Your assignment
Tally the lines below that contain the word "project", then give the tally alone.

Entries supplied

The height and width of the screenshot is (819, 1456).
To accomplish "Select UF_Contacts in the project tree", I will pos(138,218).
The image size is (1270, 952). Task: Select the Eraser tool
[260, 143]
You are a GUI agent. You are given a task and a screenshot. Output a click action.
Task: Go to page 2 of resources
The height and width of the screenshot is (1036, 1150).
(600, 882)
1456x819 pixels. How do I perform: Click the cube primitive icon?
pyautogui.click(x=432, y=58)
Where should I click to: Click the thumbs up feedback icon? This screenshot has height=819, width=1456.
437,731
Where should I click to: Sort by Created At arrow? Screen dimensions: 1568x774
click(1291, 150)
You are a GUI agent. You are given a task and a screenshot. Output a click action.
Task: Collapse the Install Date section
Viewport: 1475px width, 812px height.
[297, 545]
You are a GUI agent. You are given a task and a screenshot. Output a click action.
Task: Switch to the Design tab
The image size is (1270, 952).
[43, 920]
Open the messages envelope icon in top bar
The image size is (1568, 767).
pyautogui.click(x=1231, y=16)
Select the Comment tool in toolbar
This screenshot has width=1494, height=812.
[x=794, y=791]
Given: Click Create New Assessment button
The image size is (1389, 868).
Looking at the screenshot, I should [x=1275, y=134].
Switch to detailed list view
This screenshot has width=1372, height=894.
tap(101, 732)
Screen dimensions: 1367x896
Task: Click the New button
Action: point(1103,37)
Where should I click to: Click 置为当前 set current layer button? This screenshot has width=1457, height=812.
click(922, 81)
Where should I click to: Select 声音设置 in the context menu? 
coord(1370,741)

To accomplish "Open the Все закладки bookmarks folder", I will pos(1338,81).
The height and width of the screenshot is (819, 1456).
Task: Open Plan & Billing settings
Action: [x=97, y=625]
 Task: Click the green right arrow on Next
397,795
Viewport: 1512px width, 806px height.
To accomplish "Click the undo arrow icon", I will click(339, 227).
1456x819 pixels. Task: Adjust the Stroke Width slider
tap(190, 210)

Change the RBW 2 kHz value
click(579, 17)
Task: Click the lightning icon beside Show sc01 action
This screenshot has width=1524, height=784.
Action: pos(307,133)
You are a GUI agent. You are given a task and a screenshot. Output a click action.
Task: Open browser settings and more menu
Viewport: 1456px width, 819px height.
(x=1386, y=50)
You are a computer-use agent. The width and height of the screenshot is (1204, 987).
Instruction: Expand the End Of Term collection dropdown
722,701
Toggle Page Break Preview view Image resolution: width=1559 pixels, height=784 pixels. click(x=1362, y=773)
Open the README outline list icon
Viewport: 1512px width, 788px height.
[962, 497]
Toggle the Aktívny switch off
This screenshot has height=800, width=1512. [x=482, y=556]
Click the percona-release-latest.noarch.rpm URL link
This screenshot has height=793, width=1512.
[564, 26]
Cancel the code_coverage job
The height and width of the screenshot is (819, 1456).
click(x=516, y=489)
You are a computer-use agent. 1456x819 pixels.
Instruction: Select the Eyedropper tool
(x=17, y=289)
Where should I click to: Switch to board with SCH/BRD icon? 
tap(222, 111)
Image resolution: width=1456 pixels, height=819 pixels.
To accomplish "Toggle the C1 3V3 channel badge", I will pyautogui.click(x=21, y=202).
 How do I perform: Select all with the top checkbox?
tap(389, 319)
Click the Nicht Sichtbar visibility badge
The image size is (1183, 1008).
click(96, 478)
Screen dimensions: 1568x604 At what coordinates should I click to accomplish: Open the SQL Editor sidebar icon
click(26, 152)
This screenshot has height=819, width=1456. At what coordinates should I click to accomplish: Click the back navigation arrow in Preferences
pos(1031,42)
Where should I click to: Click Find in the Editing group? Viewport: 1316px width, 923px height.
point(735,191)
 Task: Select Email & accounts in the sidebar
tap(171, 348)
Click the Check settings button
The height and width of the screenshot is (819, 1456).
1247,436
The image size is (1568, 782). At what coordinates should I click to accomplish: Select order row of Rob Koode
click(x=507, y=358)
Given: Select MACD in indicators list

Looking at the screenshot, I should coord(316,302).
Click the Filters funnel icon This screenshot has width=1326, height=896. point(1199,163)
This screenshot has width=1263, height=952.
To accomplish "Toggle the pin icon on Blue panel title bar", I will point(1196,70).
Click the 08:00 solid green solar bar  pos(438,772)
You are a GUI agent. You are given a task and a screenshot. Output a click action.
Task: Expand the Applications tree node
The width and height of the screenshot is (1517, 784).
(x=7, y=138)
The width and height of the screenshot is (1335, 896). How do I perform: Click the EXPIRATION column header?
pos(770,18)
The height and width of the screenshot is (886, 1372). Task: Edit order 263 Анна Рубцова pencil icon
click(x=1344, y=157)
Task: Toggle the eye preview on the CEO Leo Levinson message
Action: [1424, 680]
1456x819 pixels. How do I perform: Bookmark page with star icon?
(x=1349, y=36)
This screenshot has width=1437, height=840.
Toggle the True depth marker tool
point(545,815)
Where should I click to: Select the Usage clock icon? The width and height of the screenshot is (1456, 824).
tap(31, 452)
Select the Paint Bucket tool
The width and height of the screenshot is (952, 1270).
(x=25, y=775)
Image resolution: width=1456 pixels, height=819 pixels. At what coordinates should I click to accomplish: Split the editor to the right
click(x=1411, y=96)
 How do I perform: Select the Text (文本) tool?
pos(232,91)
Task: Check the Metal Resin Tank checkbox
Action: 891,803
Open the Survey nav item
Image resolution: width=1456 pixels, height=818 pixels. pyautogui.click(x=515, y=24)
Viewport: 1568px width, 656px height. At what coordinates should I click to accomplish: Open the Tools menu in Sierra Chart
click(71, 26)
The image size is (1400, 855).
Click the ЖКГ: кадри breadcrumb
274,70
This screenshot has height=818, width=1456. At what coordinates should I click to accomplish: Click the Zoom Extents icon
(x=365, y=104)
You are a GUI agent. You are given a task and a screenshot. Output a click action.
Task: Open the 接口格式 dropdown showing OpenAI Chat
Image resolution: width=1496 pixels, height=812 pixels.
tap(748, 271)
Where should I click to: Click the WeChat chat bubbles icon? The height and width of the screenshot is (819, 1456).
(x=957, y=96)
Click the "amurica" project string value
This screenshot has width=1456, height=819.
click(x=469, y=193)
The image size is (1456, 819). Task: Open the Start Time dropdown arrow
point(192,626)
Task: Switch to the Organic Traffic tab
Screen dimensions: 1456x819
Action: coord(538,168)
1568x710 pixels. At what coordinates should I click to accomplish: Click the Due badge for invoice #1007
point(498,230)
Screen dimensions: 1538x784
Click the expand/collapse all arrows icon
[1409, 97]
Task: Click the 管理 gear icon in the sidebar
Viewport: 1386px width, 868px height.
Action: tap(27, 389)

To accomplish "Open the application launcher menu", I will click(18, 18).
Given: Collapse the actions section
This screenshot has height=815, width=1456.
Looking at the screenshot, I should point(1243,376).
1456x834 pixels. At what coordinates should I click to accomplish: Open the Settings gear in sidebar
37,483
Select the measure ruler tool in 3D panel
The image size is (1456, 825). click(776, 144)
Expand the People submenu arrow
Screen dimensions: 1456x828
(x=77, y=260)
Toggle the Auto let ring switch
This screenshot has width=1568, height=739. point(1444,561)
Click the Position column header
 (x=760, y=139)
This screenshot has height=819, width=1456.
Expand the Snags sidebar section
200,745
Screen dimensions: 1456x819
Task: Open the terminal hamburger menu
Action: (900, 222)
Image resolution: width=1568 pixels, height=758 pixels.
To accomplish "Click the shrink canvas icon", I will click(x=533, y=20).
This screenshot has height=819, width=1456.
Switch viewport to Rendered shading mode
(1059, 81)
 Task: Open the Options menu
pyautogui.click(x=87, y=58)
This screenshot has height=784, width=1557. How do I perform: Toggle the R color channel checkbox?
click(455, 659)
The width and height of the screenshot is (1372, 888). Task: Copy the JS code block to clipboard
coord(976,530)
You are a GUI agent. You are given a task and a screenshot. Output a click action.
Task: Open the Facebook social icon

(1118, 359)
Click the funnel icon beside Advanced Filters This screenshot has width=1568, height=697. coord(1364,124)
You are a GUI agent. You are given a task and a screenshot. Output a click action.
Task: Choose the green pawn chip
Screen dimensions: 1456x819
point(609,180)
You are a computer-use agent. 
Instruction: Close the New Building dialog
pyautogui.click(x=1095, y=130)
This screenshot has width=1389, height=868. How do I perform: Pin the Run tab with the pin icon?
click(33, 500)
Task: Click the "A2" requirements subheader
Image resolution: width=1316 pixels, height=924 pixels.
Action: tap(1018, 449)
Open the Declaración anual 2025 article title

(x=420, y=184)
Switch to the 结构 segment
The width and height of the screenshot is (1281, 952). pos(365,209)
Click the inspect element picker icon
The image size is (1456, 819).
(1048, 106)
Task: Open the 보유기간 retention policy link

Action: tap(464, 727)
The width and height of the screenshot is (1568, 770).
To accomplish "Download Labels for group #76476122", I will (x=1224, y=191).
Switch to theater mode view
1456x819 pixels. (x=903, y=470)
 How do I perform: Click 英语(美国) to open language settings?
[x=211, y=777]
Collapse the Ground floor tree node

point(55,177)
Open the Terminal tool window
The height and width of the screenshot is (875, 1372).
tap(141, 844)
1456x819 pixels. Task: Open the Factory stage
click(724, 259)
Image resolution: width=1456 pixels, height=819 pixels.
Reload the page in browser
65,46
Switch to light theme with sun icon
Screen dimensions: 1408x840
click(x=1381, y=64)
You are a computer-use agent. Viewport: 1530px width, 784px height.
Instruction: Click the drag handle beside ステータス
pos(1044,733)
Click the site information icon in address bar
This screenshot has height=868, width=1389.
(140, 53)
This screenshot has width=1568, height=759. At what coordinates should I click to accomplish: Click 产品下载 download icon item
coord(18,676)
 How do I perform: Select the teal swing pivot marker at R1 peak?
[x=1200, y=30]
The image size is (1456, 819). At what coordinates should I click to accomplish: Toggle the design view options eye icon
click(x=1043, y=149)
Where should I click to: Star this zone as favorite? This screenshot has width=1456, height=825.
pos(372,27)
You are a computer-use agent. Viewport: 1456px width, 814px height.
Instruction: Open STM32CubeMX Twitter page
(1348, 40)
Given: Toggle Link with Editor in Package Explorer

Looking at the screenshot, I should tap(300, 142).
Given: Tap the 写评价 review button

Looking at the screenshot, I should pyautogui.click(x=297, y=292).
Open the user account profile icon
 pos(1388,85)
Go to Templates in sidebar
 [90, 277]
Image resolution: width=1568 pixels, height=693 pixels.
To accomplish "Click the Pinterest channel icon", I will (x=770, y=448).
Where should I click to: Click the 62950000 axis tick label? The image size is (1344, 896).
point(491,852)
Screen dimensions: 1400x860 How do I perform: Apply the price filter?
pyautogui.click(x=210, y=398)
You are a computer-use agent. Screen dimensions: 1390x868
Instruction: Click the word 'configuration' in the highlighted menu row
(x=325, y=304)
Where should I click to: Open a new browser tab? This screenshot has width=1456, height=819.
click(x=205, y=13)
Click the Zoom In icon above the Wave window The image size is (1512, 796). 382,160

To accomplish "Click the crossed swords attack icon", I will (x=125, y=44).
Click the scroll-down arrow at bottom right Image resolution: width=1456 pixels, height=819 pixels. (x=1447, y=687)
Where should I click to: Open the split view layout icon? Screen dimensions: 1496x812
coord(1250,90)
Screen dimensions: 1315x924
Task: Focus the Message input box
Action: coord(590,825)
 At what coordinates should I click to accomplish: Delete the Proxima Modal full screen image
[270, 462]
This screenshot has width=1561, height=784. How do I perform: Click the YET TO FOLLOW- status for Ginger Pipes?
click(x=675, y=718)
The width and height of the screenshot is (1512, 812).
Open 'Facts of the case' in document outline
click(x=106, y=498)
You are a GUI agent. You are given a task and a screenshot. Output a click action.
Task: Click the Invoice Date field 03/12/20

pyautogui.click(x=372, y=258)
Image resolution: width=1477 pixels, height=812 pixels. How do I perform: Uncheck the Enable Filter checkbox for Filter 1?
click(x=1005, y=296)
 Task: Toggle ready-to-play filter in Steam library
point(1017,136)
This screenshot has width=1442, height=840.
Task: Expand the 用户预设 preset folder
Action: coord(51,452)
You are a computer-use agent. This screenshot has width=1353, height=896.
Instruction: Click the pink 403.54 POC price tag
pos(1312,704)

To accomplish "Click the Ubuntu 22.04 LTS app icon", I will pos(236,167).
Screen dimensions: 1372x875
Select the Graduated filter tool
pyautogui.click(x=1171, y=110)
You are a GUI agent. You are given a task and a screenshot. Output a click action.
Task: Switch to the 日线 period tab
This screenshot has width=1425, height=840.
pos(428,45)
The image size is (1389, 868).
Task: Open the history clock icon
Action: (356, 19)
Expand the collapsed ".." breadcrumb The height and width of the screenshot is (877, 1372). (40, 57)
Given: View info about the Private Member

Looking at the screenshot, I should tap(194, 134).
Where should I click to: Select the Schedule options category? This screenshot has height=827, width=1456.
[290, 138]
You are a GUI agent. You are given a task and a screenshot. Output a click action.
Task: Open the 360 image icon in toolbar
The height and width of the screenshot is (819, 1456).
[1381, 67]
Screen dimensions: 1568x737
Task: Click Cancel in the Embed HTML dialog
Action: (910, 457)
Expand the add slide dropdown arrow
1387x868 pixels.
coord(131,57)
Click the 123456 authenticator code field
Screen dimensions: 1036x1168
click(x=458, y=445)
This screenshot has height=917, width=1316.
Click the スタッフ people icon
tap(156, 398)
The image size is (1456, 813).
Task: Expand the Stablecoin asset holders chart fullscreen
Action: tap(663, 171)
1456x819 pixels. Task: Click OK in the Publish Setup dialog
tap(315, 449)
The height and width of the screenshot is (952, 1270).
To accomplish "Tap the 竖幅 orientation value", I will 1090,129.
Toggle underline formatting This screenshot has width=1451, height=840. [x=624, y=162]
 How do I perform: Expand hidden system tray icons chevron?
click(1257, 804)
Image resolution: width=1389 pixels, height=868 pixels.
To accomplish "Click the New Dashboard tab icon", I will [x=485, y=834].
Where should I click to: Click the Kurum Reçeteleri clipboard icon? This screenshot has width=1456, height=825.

Response to this exercise
2